She nodded and looked out on the commanding view from the ledge, the sand bathed in the dull morning tones and the first sun beginning to rise with a streak of orange in the distance. "Yes, like a baby."

"I meant Luke."

She cracked a smile at him and he winked back. She shifted on the rock and leaned back against the wall, sighing deeply, hands folded over her stomach. "Obi-Wan, tell me he's going to be okay." She shrugged. "You know, even if you're not sure, just tell me."

He looked over at her again, trying to gauge her expression. "Why?"

She scowled at him, the rising sun blushing her cheeks. "Can't you Jedi ever give a straight answer?"

"You didn't actually ask me a question."

"Hmmm..." She looked away, pursing her lips.

"Beru... he's still a youngling."

"You looked pretty shaken on that canyon top, Obi-Wan. What did you see?" She turned towards him, eyes burning. In the entranceway of the cave, Owen appeared, leaning against the wall with his shoulder.

He sighed. "Just... a very bright light." She looked sceptical. "There are a million different directions his life could go in. Some are good, some are bad. There's no way we can know which it will be, and it would be counterproductive anyway. Luke _is_ a good child. And that thing with... Tate, was it?"

"Yes." 

"Well it's a good sign, I believe. I can tell you that. I'm not sure the boy really has a capacity for anything else."

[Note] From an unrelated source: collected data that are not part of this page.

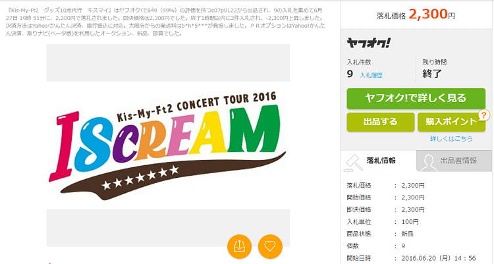
Task: Open the 入札履歴 bid history link
Action: (x=371, y=75)
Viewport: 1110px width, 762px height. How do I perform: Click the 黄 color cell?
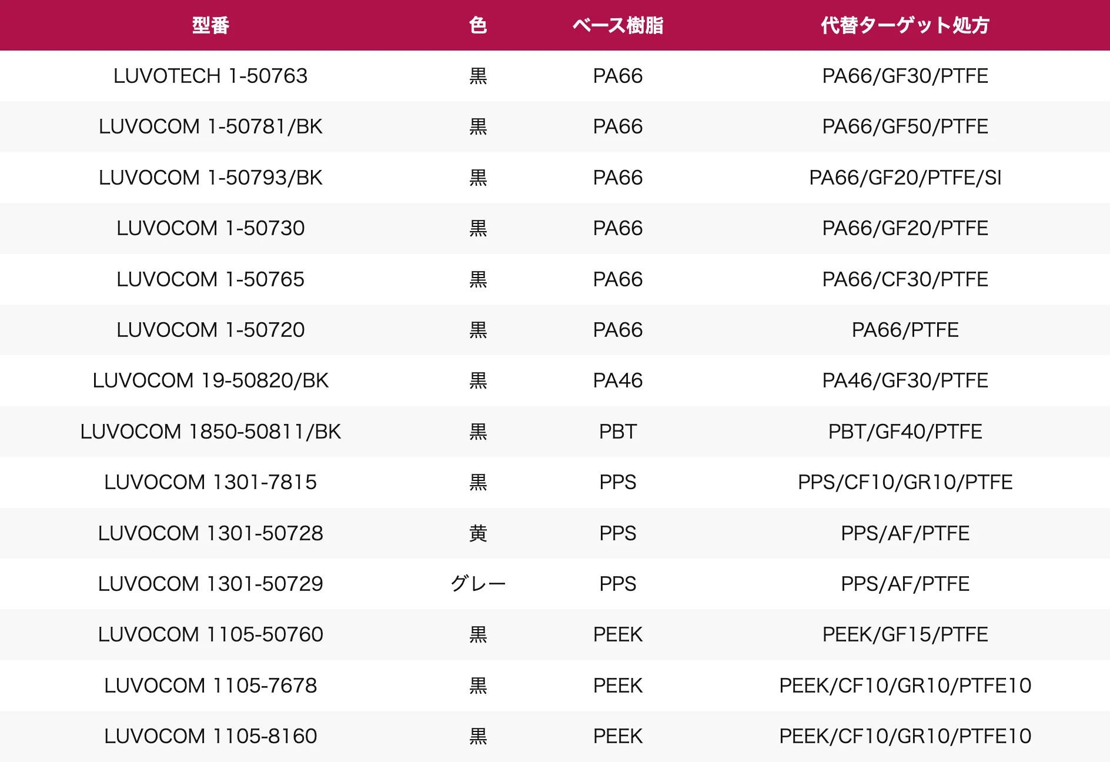[x=478, y=533]
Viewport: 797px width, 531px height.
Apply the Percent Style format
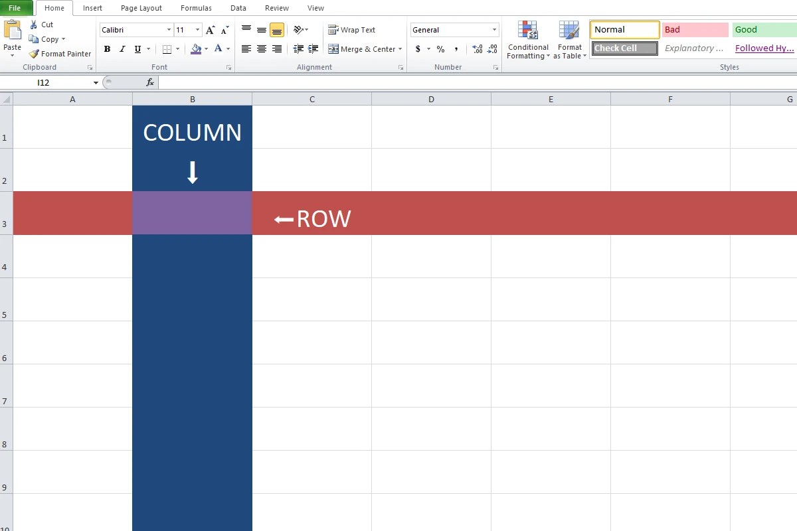(x=440, y=49)
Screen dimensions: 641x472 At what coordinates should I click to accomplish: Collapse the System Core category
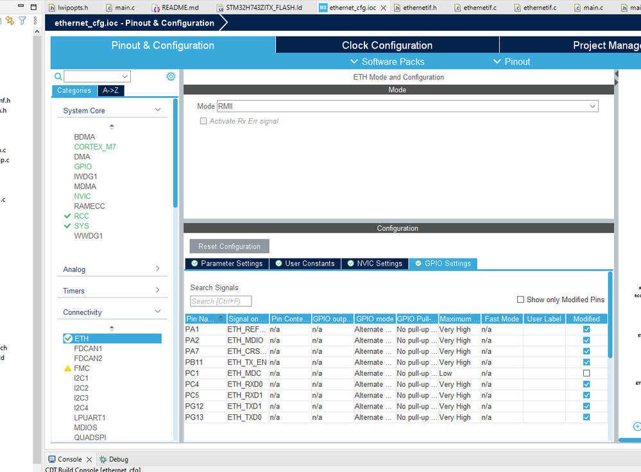tap(158, 110)
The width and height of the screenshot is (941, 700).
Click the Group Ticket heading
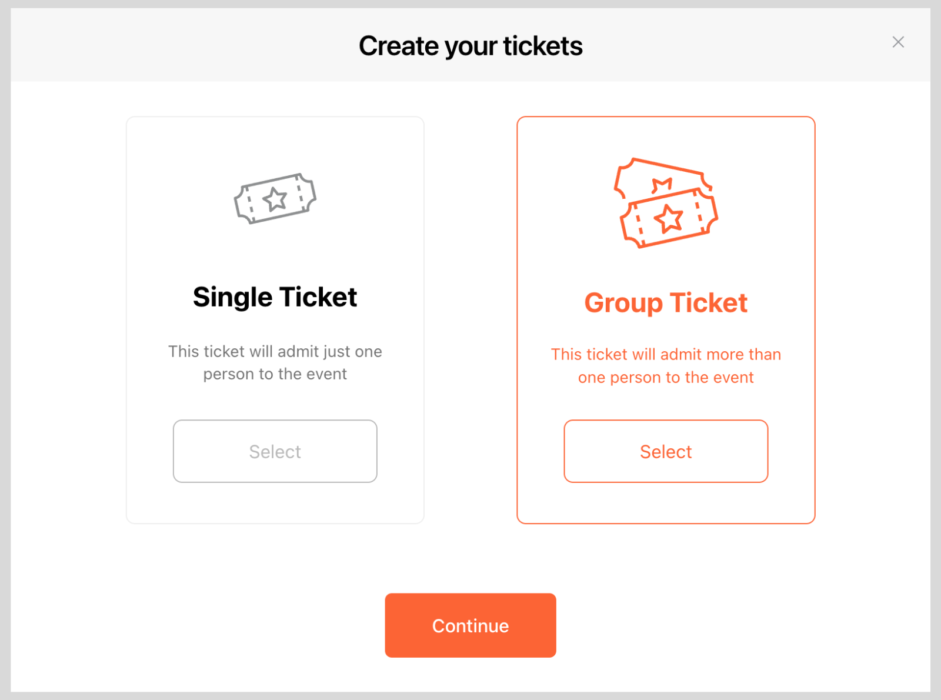(x=666, y=303)
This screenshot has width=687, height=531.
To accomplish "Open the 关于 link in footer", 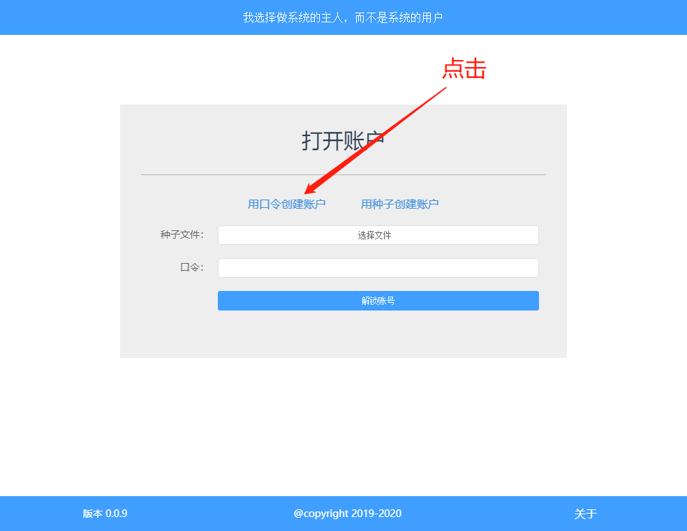I will pos(585,514).
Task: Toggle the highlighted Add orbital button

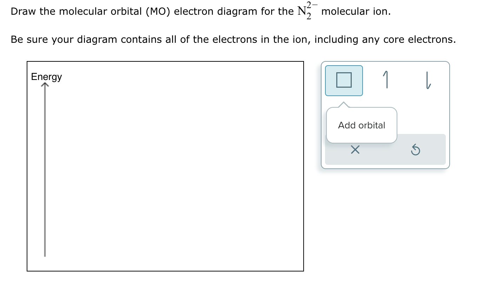Action: [344, 80]
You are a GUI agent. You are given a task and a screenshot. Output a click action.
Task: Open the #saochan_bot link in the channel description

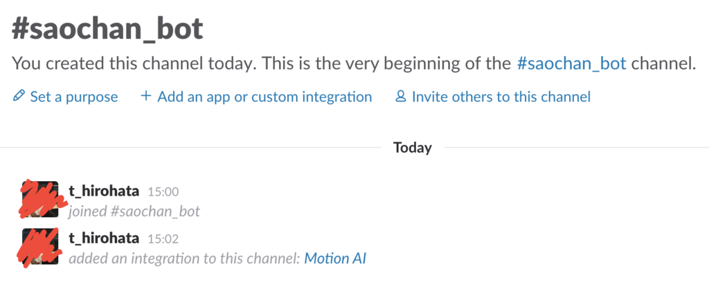pyautogui.click(x=571, y=64)
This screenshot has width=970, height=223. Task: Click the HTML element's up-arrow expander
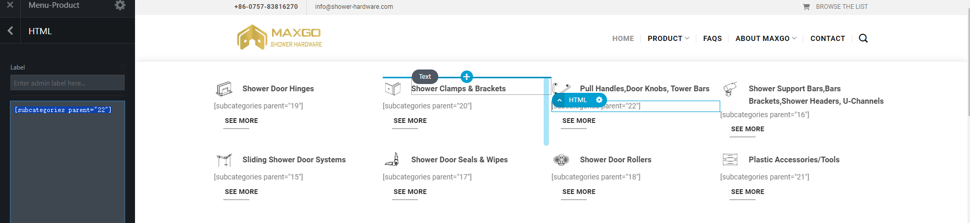click(x=559, y=100)
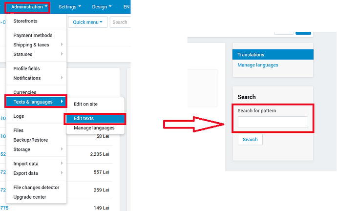Click the Search button under pattern field

250,140
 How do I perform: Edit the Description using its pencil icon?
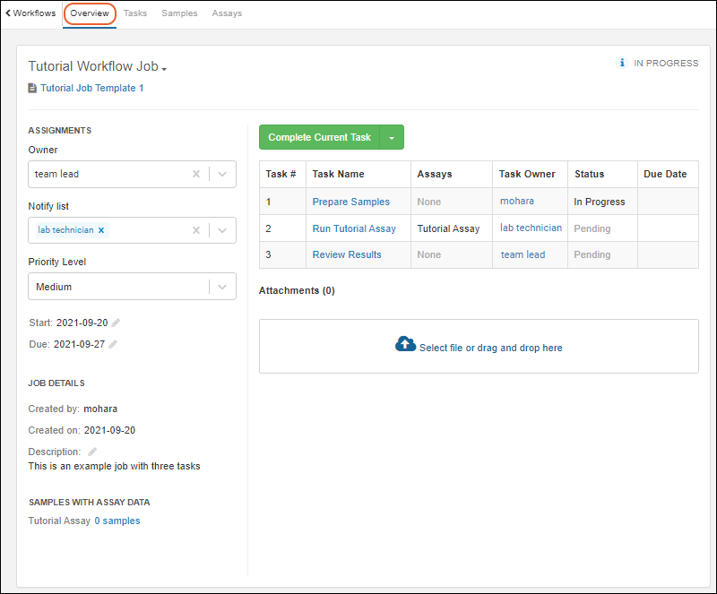pos(92,452)
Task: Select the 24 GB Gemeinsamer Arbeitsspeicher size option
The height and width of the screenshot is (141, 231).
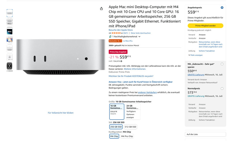Action: pos(133,112)
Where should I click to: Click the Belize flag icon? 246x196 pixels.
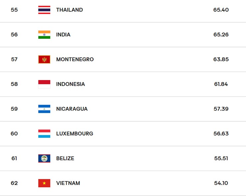click(44, 158)
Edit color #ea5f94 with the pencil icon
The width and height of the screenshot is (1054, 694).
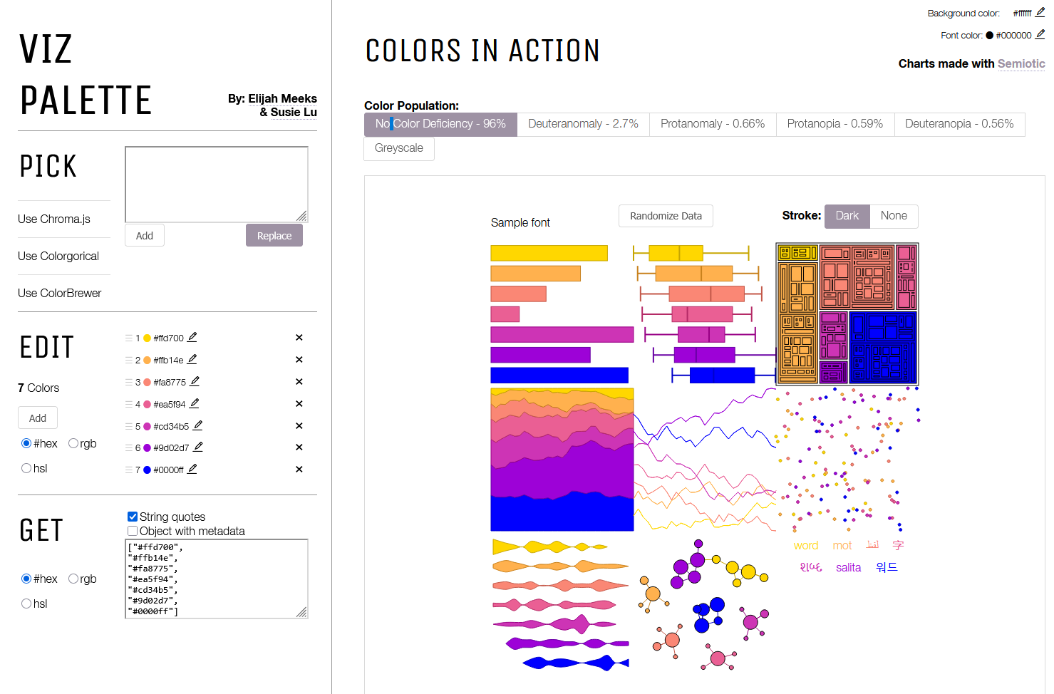pyautogui.click(x=194, y=403)
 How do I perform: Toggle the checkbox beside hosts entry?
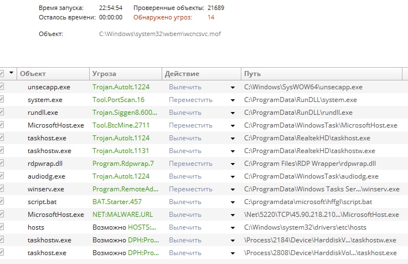point(1,227)
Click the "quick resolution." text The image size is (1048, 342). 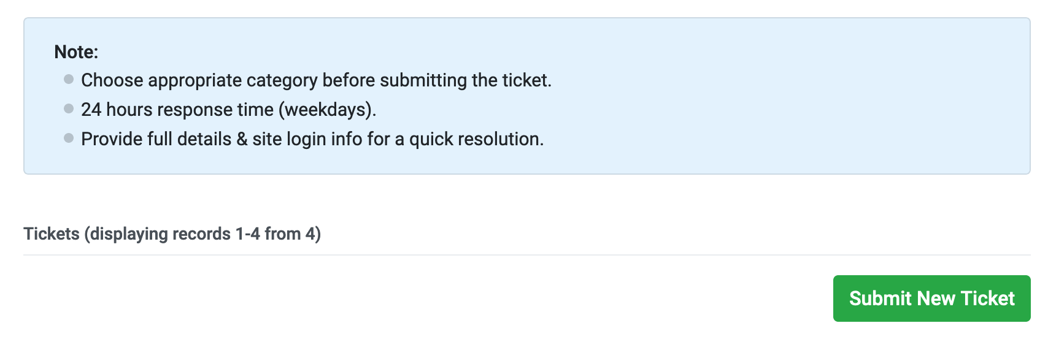pos(476,139)
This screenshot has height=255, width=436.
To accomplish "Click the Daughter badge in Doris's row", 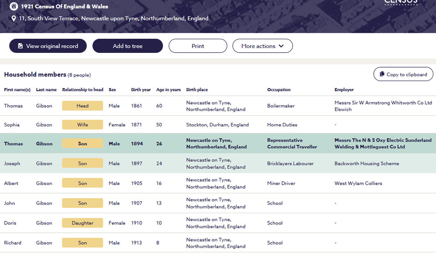I will 82,223.
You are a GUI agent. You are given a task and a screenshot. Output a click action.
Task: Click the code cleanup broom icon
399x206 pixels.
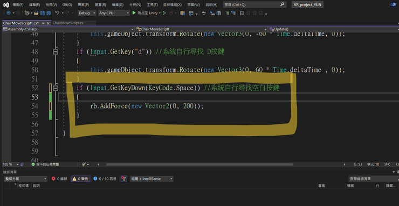tap(84, 164)
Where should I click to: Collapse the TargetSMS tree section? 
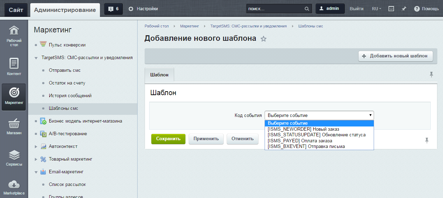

"Not yet," she added for him. He nodded, _yet_. Anakin had seemed like a good kid, too. "And he's going to keep growing in the Force isn't he?"

"The damn has burst and we haven't even begun to see the flood yet." His eyes took on a very distant look. She scowled at him for being so cryptic. She knew what he meant, though. She starred distantly at the view. "I want to train him," he said.

There was a silence. Then an angry growl from Owen. "Never."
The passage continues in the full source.